WORK INSTRUCTIONS =
All entries are to be reproduced exactly; the pictures are to be omitted.

Stored records =
——

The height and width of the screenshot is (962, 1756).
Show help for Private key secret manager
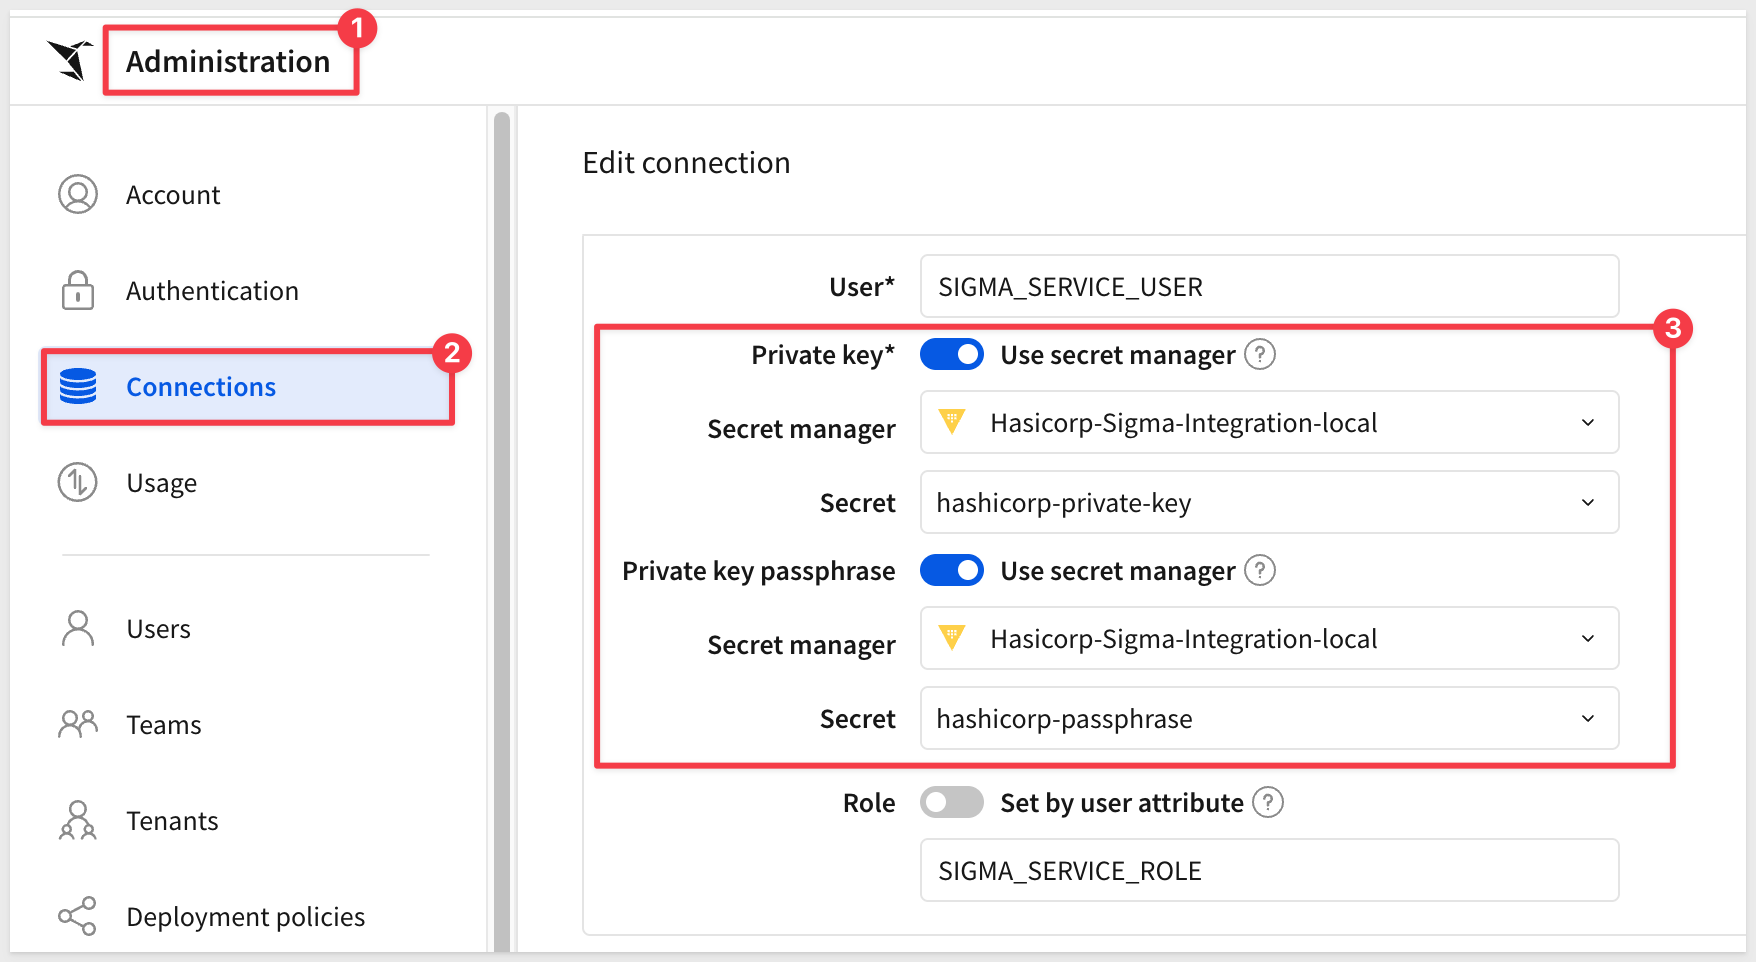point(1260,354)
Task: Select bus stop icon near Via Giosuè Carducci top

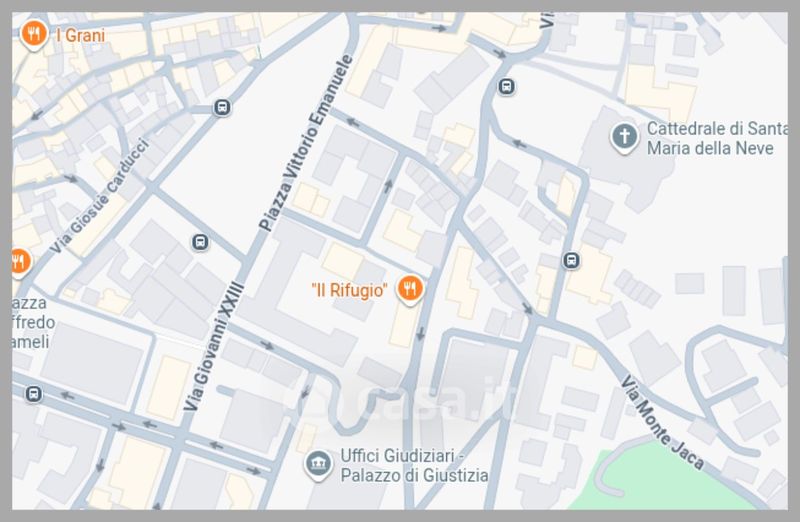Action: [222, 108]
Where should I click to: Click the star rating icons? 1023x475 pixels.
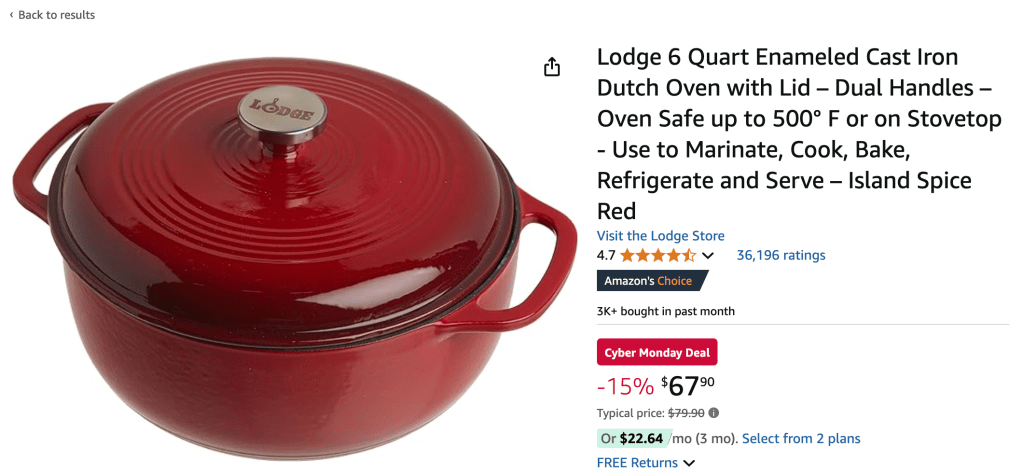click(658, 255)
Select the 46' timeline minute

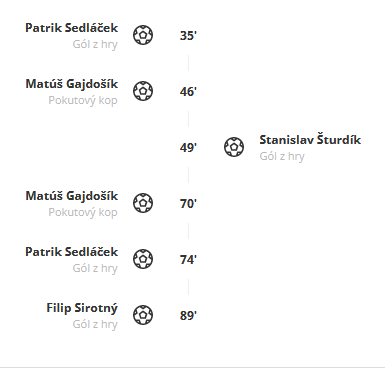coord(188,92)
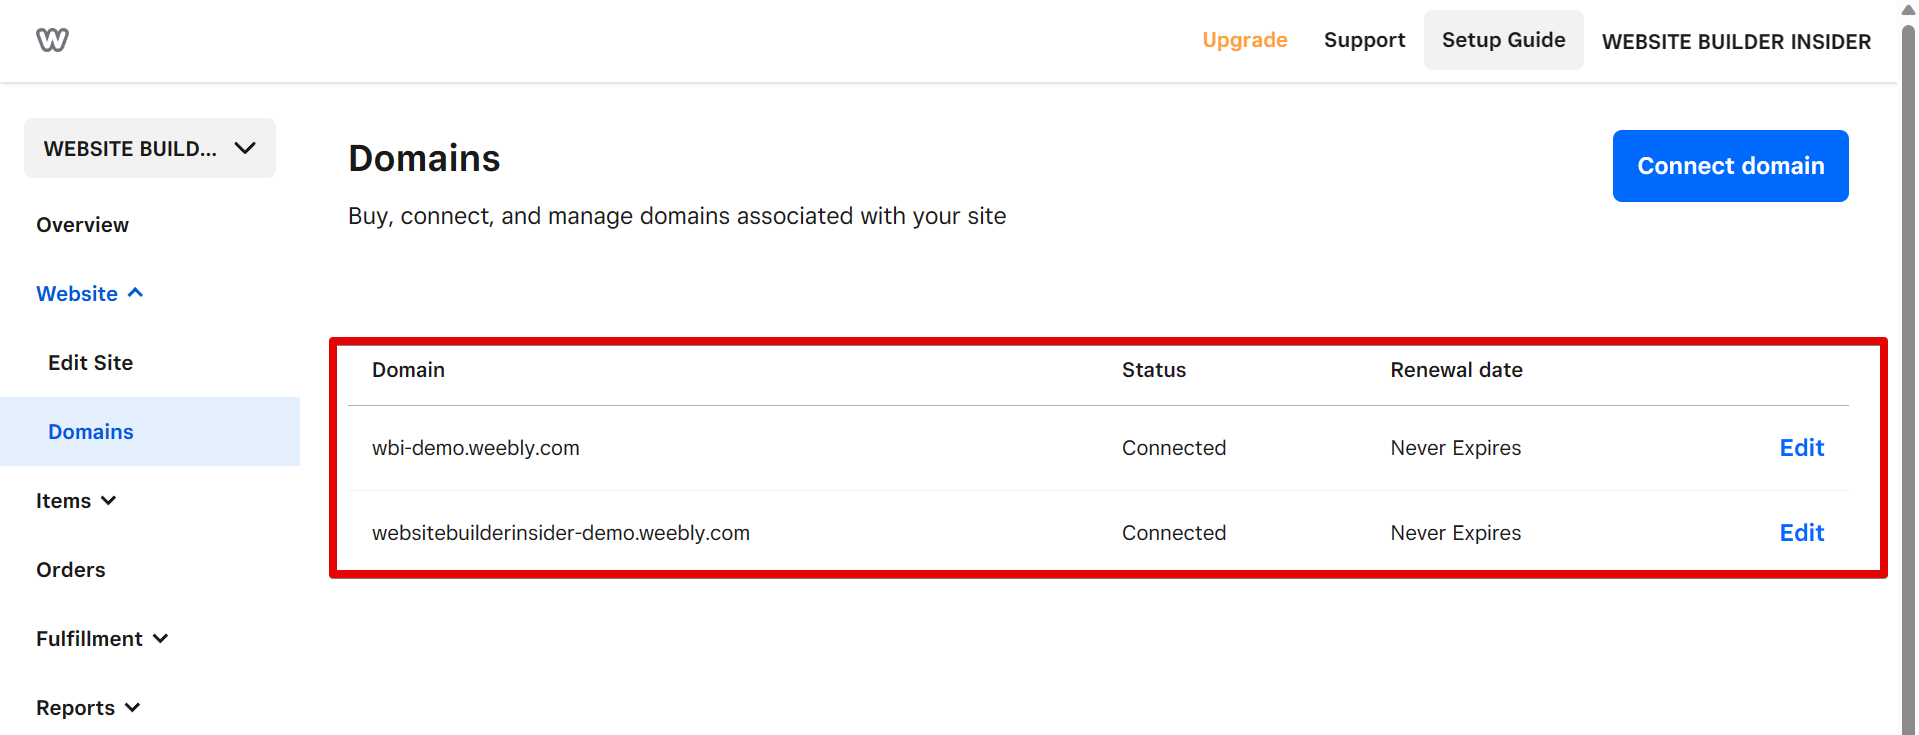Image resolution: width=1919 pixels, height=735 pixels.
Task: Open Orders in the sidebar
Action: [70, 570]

——

ANSWER BOX =
The height and width of the screenshot is (962, 1756).
Show help for Private key secret manager
point(1260,354)
Task: Select bus stop icon near Via Giosuè Carducci top

Action: [222, 108]
Where should I click to: Click the star rating icons? 1023x475 pixels.
click(658, 255)
Select the 46' timeline minute

coord(188,92)
Image resolution: width=1919 pixels, height=735 pixels.
Task: Open Orders in the sidebar
Action: [70, 570]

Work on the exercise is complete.